[<prev] [next>] [<thread-prev] [thread-next>] [day] [month] [year] [list]
Message-ID: <20240814085320.134075-2-cratiu@nvidia.com>
Date: Wed, 14 Aug 2024 11:51:46 +0300
From: Cosmin Ratiu <cratiu@...dia.com>
To: <netdev@...r.kernel.org>
CC: <cjubran@...dia.com>, <cratiu@...dia.com>, <tariqt@...dia.com>,
<saeedm@...dia.com>, <yossiku@...dia.com>, <gal@...dia.com>,
<jiri@...dia.com>
Subject: [PATCH] devlink: Extend the devlink rate API to support rate management on traffic classes
From: Carolina Jubran <cjubran@...dia.com>
Introduce support for traffic classes (TC) in the devlink-rate API,
expanding beyond the current two object types: nodes and leafs. The
support of traffic classes provides more granular control, especially
in scenarios where customers need to implement Enhanced Transmission
Selection (ETS) for specific groups of Virtual Functions (VFs).
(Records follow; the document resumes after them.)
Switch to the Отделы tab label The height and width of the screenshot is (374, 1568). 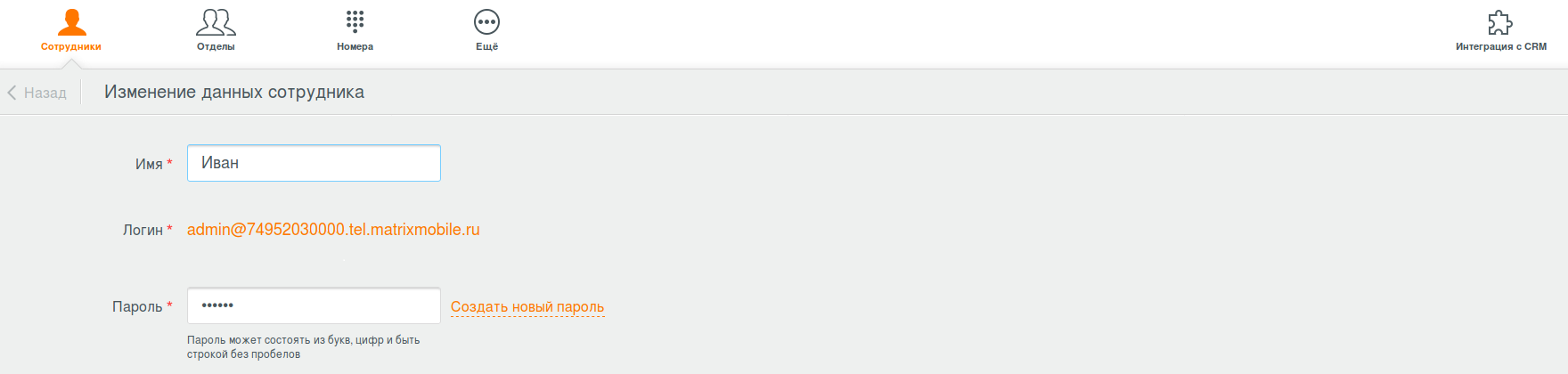tap(216, 46)
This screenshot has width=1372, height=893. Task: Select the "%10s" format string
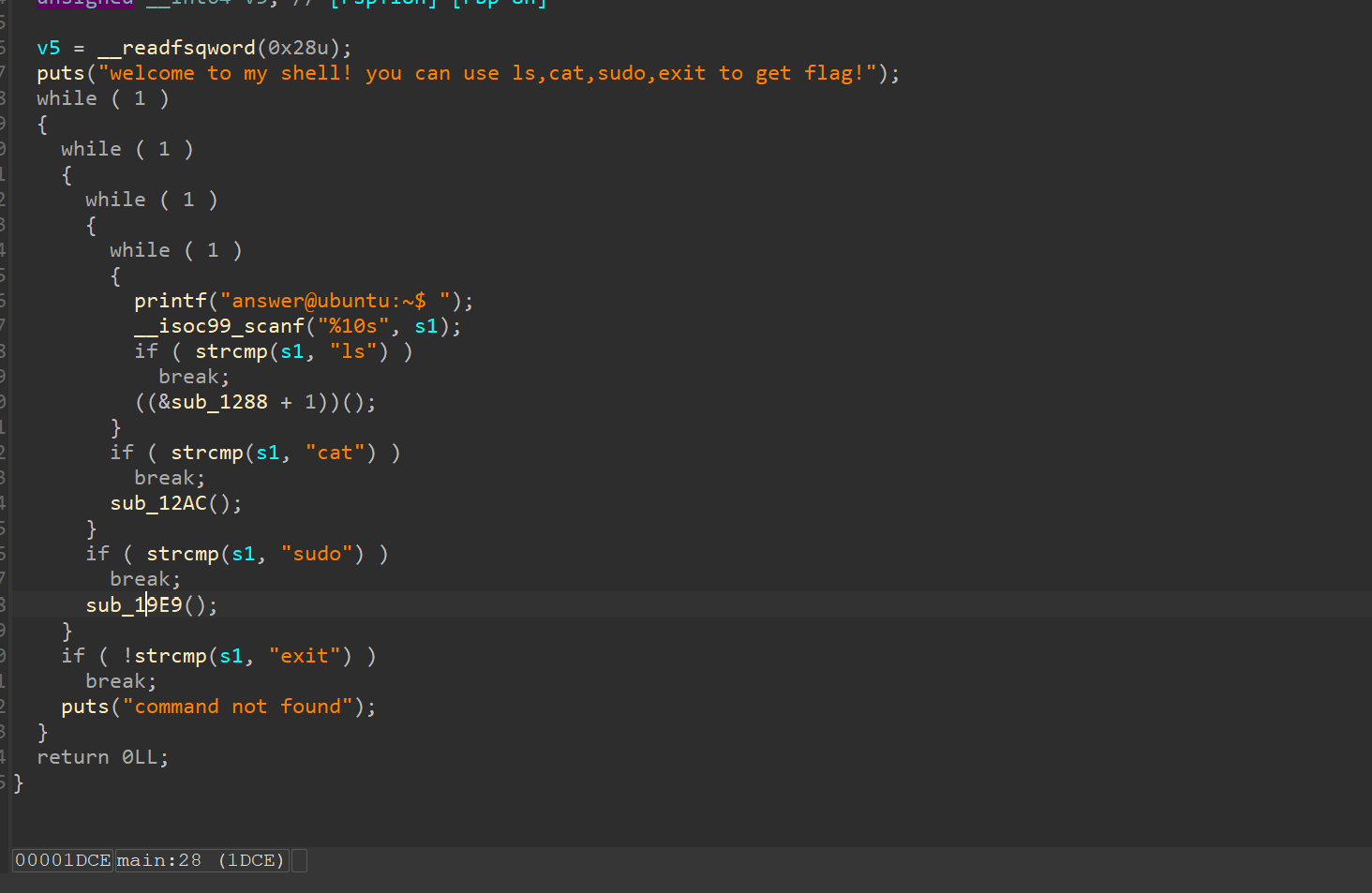[x=352, y=326]
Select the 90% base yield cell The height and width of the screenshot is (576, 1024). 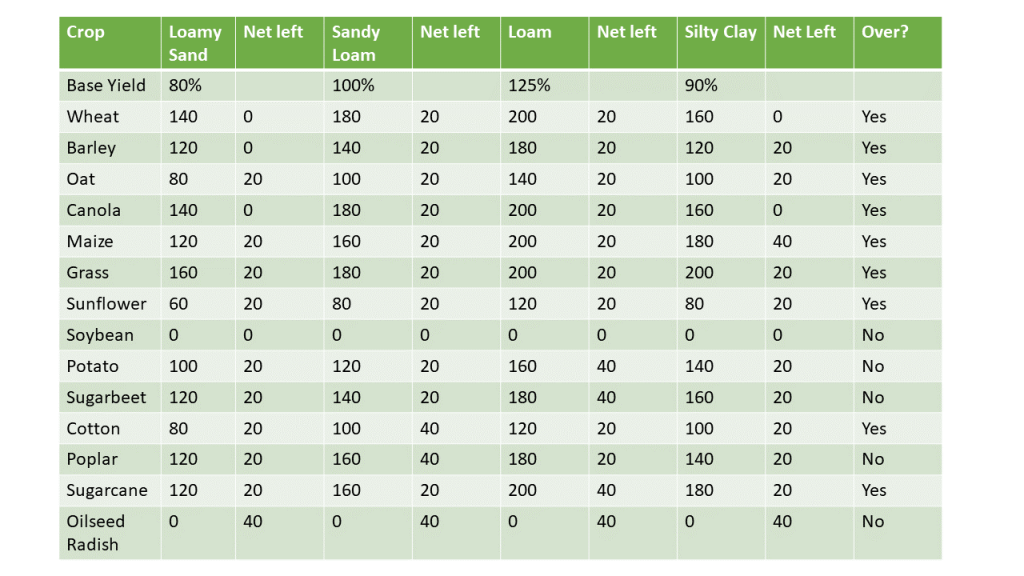(x=701, y=85)
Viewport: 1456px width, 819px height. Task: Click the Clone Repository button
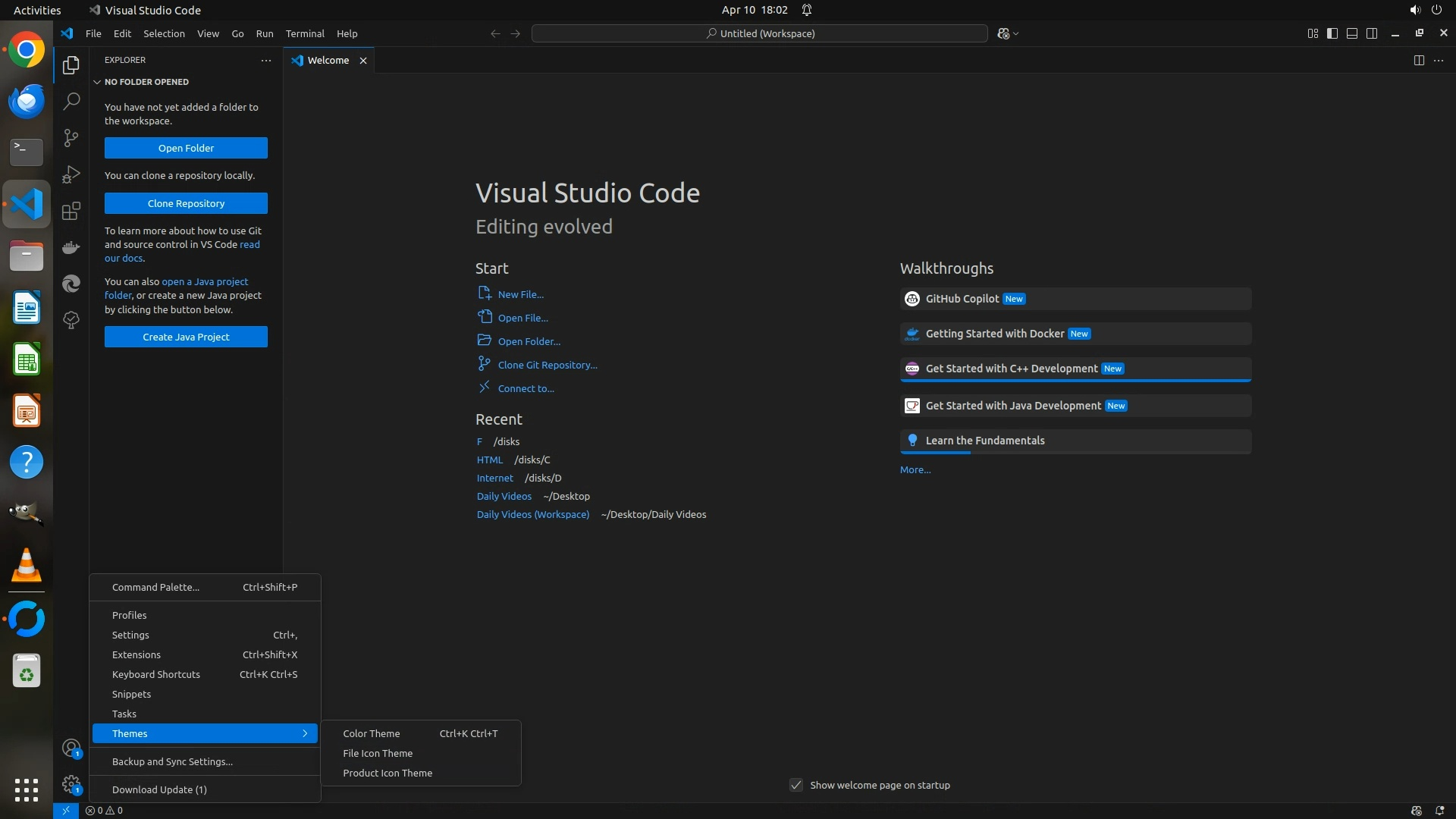coord(186,203)
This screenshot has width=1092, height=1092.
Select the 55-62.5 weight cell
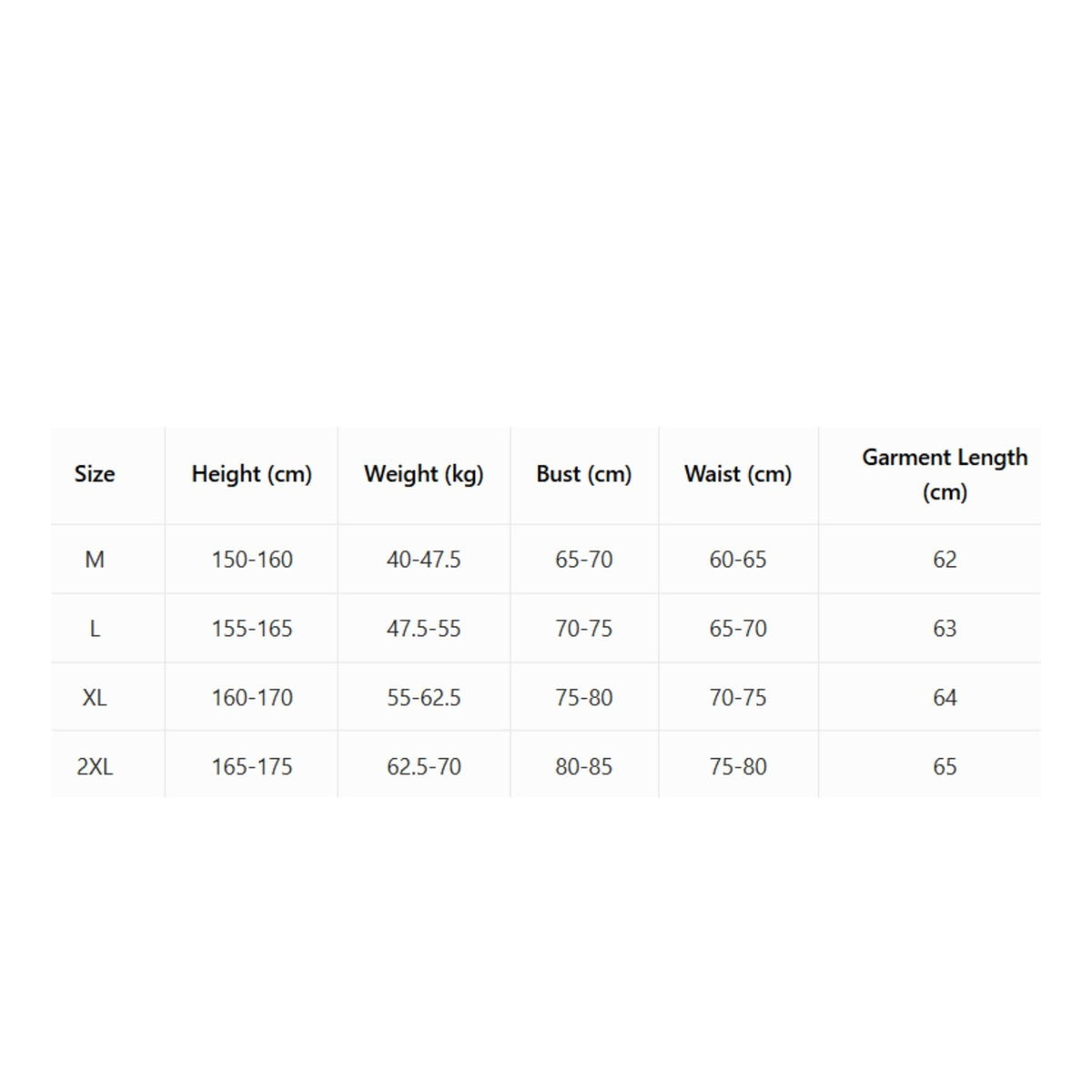pos(424,698)
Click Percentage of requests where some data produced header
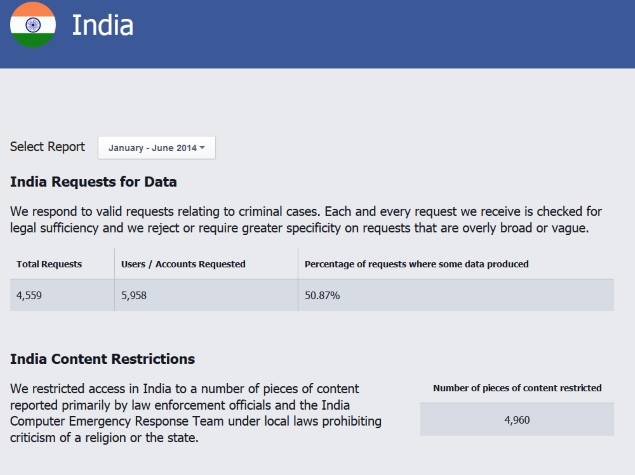Viewport: 635px width, 475px height. click(416, 264)
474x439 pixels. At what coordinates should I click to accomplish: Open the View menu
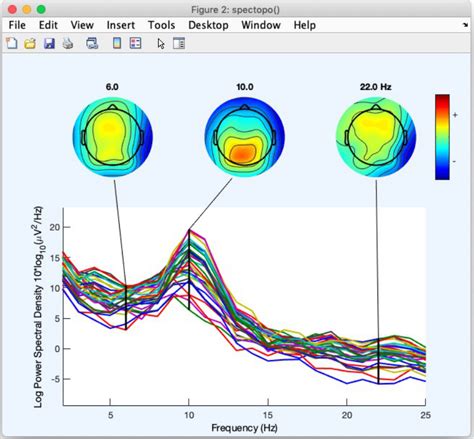pos(82,25)
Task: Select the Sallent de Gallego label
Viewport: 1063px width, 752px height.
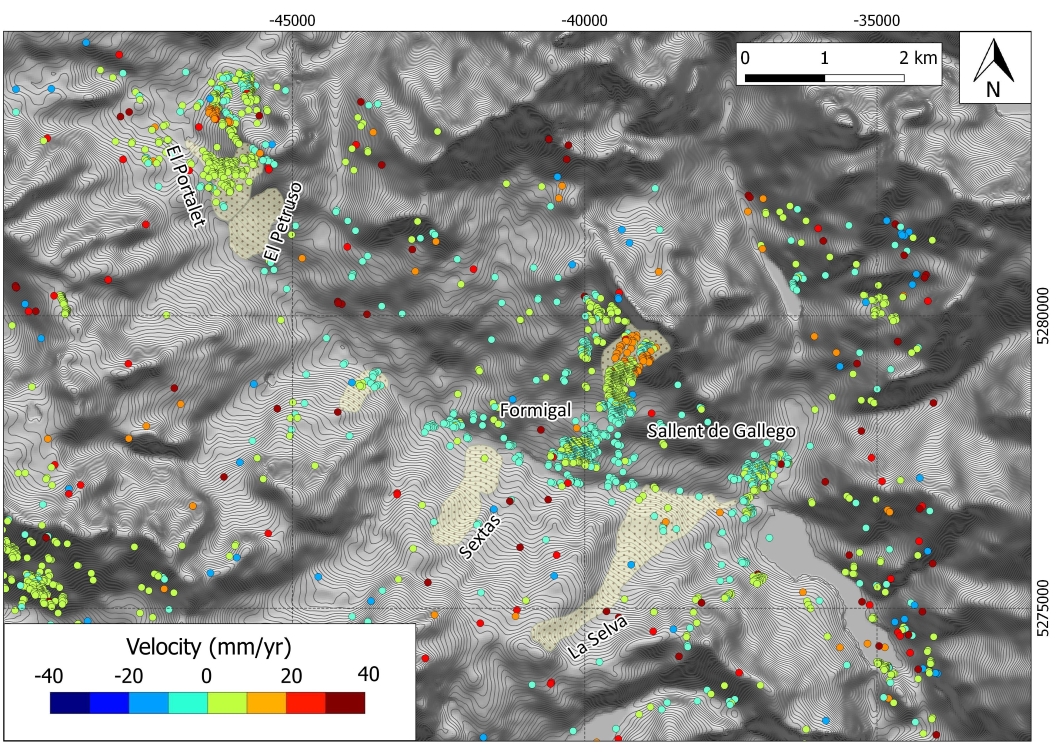Action: 721,431
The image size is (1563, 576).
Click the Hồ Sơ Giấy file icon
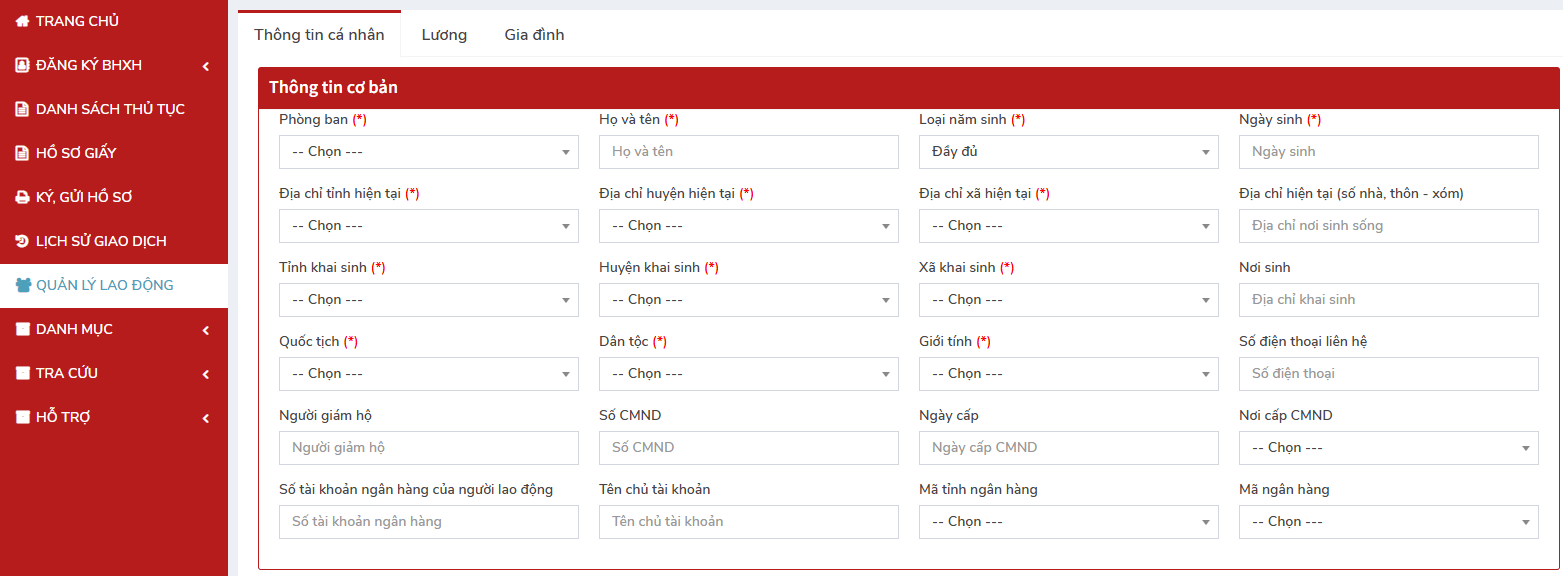[22, 153]
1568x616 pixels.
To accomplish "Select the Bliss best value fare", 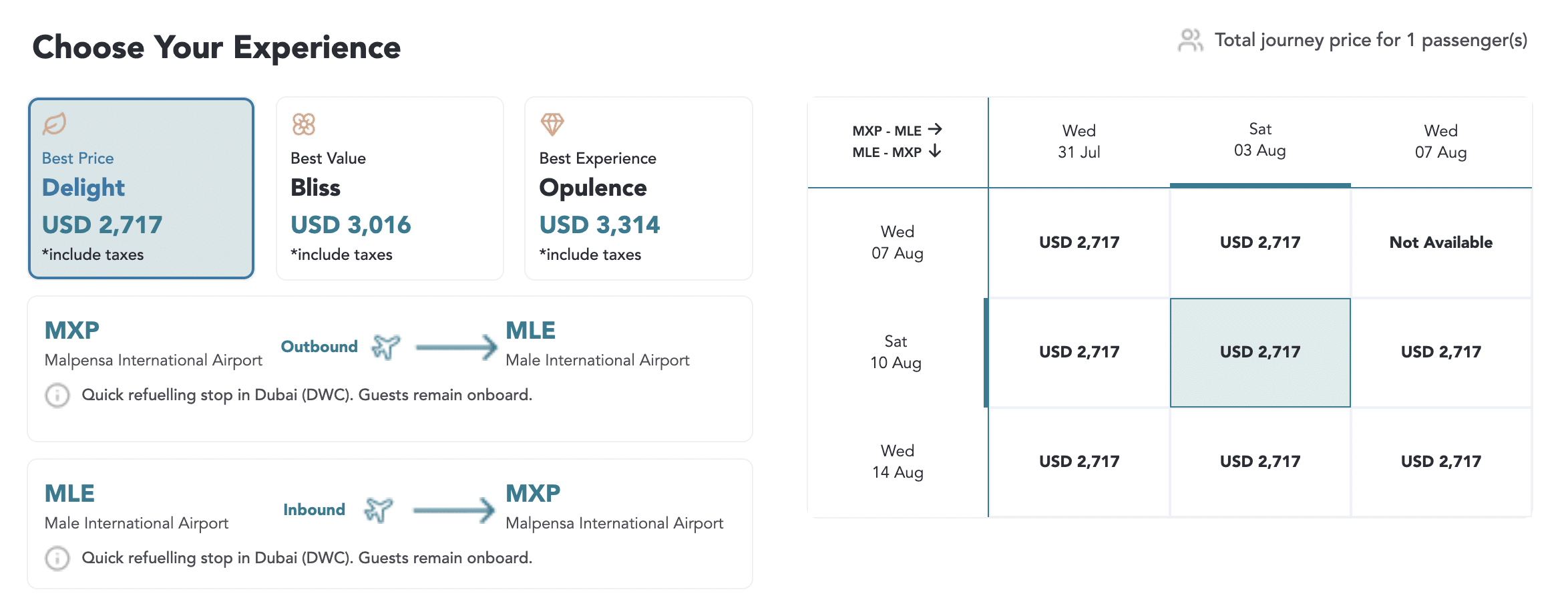I will [x=390, y=188].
For instance, users can now allocate specific traffic classes, such as
TC0 and TC5, to handle TCP/UDP and RoCE traffic respectively, with
defined bandwidth shares (e.g., 20% for TC0 and 80% for TC5).
Example:
DEV=pci/0000:08:00.0
devlink port function rate add $DEV/vfs_group tx_share 10Gbit tx_max 50Gbit
devlink port function rate add $DEV/group_tc0 tx_weight 20 parent vfs_group
devlink port function rate add $DEV/group_tc5 tx_weight 80 parent vfs_group
devlink port function rate set $DEV/1/tc0 parent group_tc0
devlink port function rate set $DEV/2/tc0 parent group_tc0
devlink port function rate set $DEV/1/tc5 parent group_tc5
devlink port function rate set $DEV/2/tc5 parent group_tc5
Signed-off-by: Carolina Jubran <cjubran@...dia.com>
Change-Id: If14e37966db416e1ff715c19439d071814800efe
---
Documentation/netlink/specs/devlink.yaml | 8 ++
.../networking/devlink/devlink-port.rst | 18 ++-
include/net/devlink.h | 16 +++
include/uapi/linux/devlink.h | 2 +
net/devlink/netlink_gen.c | 3 +
net/devlink/rate.c | 128 ++++++++++++++++++
6 files changed, 170 insertions(+), 5 deletions(-)
diff --git a/Documentation/netlink/specs/devlink.yaml b/Documentation/netlink/specs/devlink.yaml
index 09fbb4c03fc8..14e702c17387 100644
--- a/Documentation/netlink/specs/devlink.yaml
+++ b/Documentation/netlink/specs/devlink.yaml
@@ -83,6 +83,8 @@ definitions:
name: leaf
-
name: node
+ -
+ name: traffic-class
-
type: enum
name: sb-threshold-type
@@ -781,6 +783,9 @@ attribute-sets:
-
name: rate-tx-max
type: u64
+ -
+ name: rate-traffic-class-index
+ type: u16
-
name: rate-node-name
type: string
@@ -2121,6 +2126,7 @@ operations:
- bus-name
- dev-name
- port-index
+ - rate-traffic-class-index
- rate-node-name
reply: &rate-get-reply
value: 76
@@ -2143,6 +2149,7 @@ operations:
attributes:
- bus-name
- dev-name
+ - rate-traffic-class-index
- rate-node-name
- rate-tx-share
- rate-tx-max
@@ -2163,6 +2170,7 @@ operations:
attributes:
- bus-name
- dev-name
+ - rate-traffic-class-index
- rate-node-name
- rate-tx-share
- rate-tx-max
diff --git a/Documentation/networking/devlink/devlink-port.rst b/Documentation/networking/devlink/devlink-port.rst
index 9d22d41a7cd1..6ea50b7cf769 100644
--- a/Documentation/networking/devlink/devlink-port.rst
+++ b/Documentation/networking/devlink/devlink-port.rst
@@ -374,14 +374,21 @@ At this point a matching subfunction driver binds to the subfunction's auxiliary
Rate object management
======================
-Devlink provides API to manage tx rates of single devlink port or a group.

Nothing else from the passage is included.